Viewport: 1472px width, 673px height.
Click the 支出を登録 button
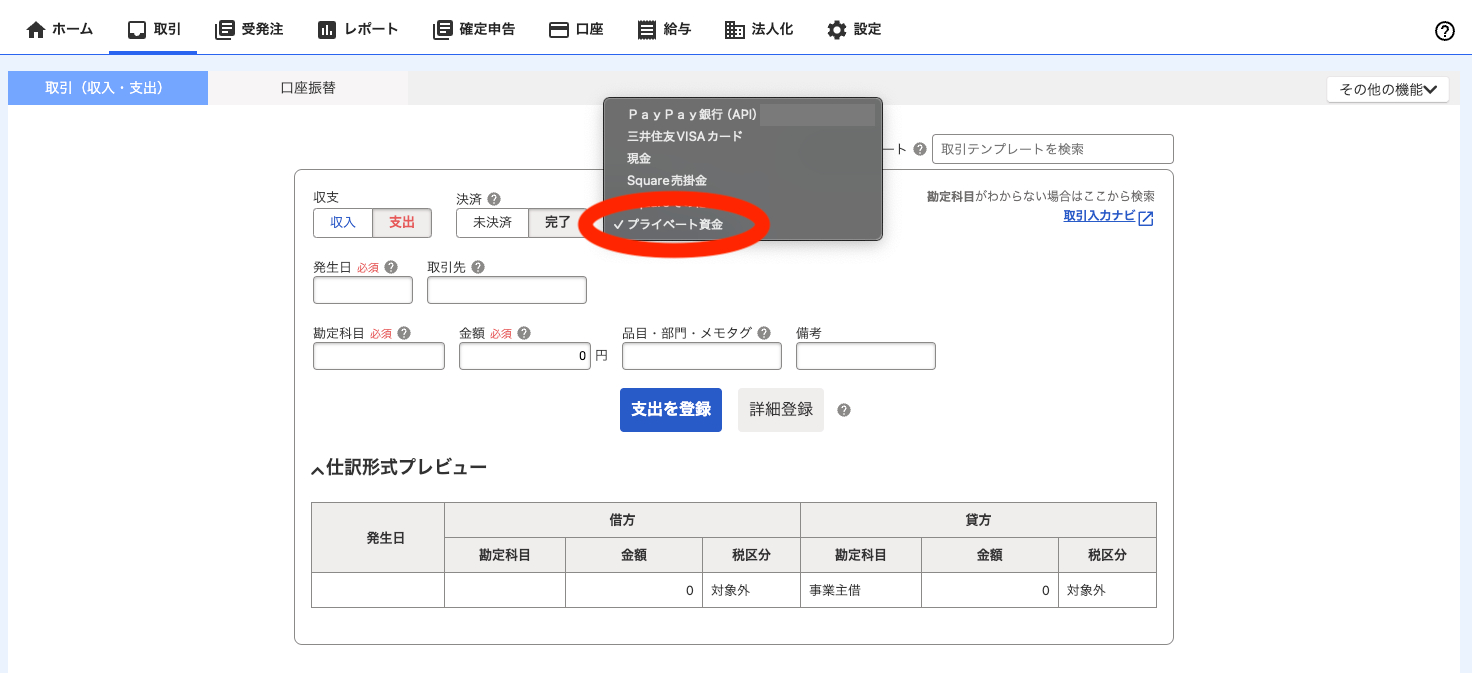[670, 409]
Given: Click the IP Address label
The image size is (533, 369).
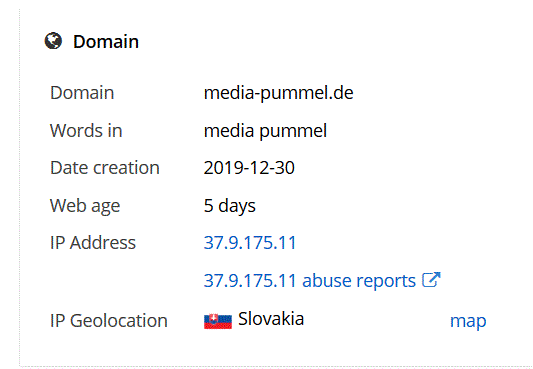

——————————

Exercise details:
Rewrite the items from the line with "Given: Click the IP Address label" through the end, replacing "label" with "text field" and changing nothing else. Leave the pictures out.

Solved exercise:
Given: Click the IP Address text field
The image size is (533, 369).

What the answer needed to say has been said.